IBM’s Watson supercomputer AI has created a trailer for an AI horror film! Oh my! How interesting! How ironic! How impressive! IBM is full of geniuses! Let’s watch!

Erm… ok…

Alas, I am not at all impressed with the result. This trailer tells me hardly anything about the story. I fear we’ll have to wait until AIs actually “understand” language and story (or at least analyze these elements a bit more closely) before they can create trailers that resonate with humans. Who are the characters? What’s the main conflict of the story? What’s the spiritual (inner) conflict? What’s the hook? Etc. Trailers are not just a collection of tone shifts. What stupid investors are investing in IBM based on this sort of nonsense? (And how can I get some of their money myself?)

Anyway, what we end up with is not so much a “movie trailer created by AI” as though “AI” were some generic mysterious black box. Rather, it’s a movie trailer created in some algorithmic fashion that a human (or group of humans) designed. Which, of course, is what all “AI-generated” products amount to — human-created algorithms to mimic and automate processes we may not necessarily understand.
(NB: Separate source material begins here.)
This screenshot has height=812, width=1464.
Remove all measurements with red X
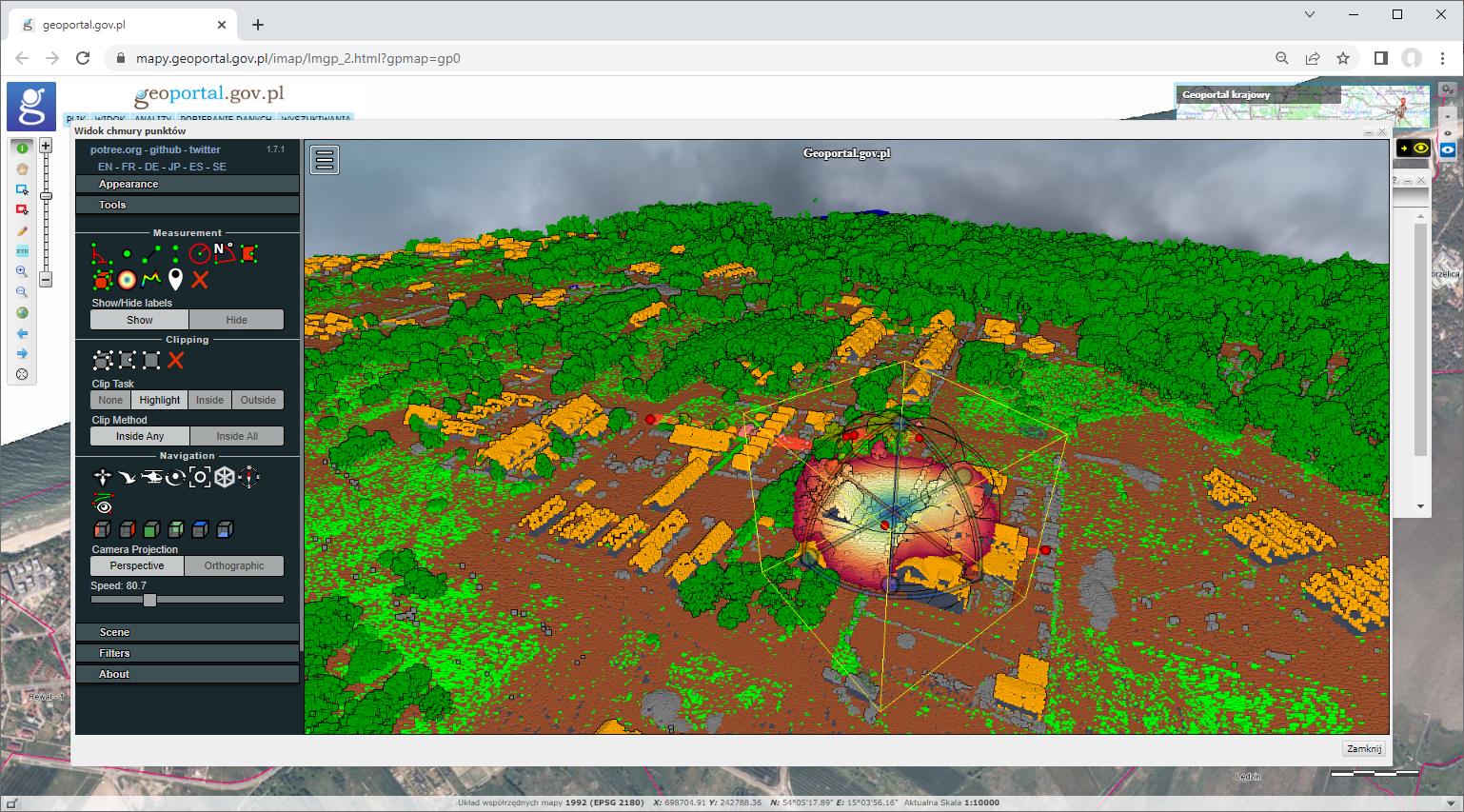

And therein lies the true goal of “AI research”. The point is not to create a robot that can do everything a human can do but remains just as mysterious as a human brain. The point is to understand what intelligence actually is in the first place. And when we understand that, we may find we don’t need or care about sophisticated human-like robots anyway. And any sort of creepy fear that comes from wondering about the possibilities of rogue robots or the nature of digital consciousness is the result of human idiocy, spiritually and logically. Spiritually in that consciousness is not merely an emergent property of matter (we are not just meat robots). Logically in that if we could design a robot capable of “going rogue” then we can just as easily design it to not “go rogue” in the first place.
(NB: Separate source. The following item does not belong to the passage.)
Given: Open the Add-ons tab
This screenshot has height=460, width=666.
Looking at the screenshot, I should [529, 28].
“What if the AIs kill us?!” It’s already not that hard to make a machine that can kill you; why is a robot doing it somehow more scary? I suppose because you don’t understand where the “impulse” to kill is coming from. And anyway, if we’re smart enough to create robots that can actually decide to kill in some humanly way, then we’d naturally understand where that decision comes from in the first place and would prevent it (or override the capacity to decide not to kill if we’re making an evil robot army I guess).

(Of course some AI research is perfectly happy to stay within the bounds of mimicking and automating thought processes, as these algorithms can have useful applications, such as handwriting recognition software or my own forays into algorithmic music generation, which is ultimately music theory research.)

And let us not soon forget the actual screenplay written by an artificial neural network:

And the Oscar goes to…


4 Comments

LanthonyS · September 2, 2016 at 10:55 AM

Good thoughts; I quite agree. That scene at 1:00 in the trailer could have been pretty good trailer material, but the timing was wrong somehow …

I just watched Sunspring twice. So great. Much humour. Why should we know what anyone is talking about when half the time they’re asserting that they don’t? Brilliant last monologue, though.

S P Hannifin · September 3, 2016 at 12:51 AM

I thought a few of the scenes presented in the trailer could’ve been interesting had they been presented in a more meaningful context. It’s kind of annoying, because I quite like the idea of creating an algorithm to make movie trailers. It’s a fun idea. But I’m not convinced the guys behind this particular exercise put as much effort into it as they could have. For instance, perhaps it might’ve been interesting if the computer had analyzed the screenplay for characters who get the most screen time, and/or had analyzed the dialog for clues about the film’s themes. Instead it looks like they decided upon this bizarre “Salient Sentiment Change Detection” and “analyzing a scene visually to determine if it was scary”? What the heck? The visuals seem a very superficial way to determine whether or not a scene is scary… unless the director said something like, “All the scary scenes are red!” It seems a wasted opportunity.

Sunspring, I think, is evidence that the singularity has been reached and the AI screenwriter is so far advanced beyond human intellect that we can barely begin to grasp the subtle genius upon which each line of dialog is carefully constructed, much less have any practical use for it, so brilliant is its mind. The eye being coughed up by the guy at 2:10 is a clearly symbolic of the AI’s birth, a sign that the AI knows what’s going on…

LanthonyS · September 3, 2016 at 1:13 PM

Yes re: Sunspring …

For the visual parts, I think the general use of colour and light in today’s cinematography actually does validate the tone shifts. So many “serious”/”gritty” scenes are washed-out, dark, etc., whereas happy scenes are vivid and bright…

S P Hannifin · September 4, 2016 at 6:24 AM

In regards to tone, I definitely agree that color plays a huge part, but I’m not sure I’d consider “scary” to be a “tone” in and of itself. Though I suppose I’d concede the point if the director purposefully constructed scenes he thought to be “scary” in such a fashion that a computer could find them by such an analysis. (Although that would make an AI analysis rather a bit pointless. That is, if you define “scary” for the computer by way of such measurable means, it’s hardly an “AI” task to simply then measure those things.) Anyway, I wouldn’t consider “scariness” a meaningful measurement for trailer inclusion (at least not in and of itself).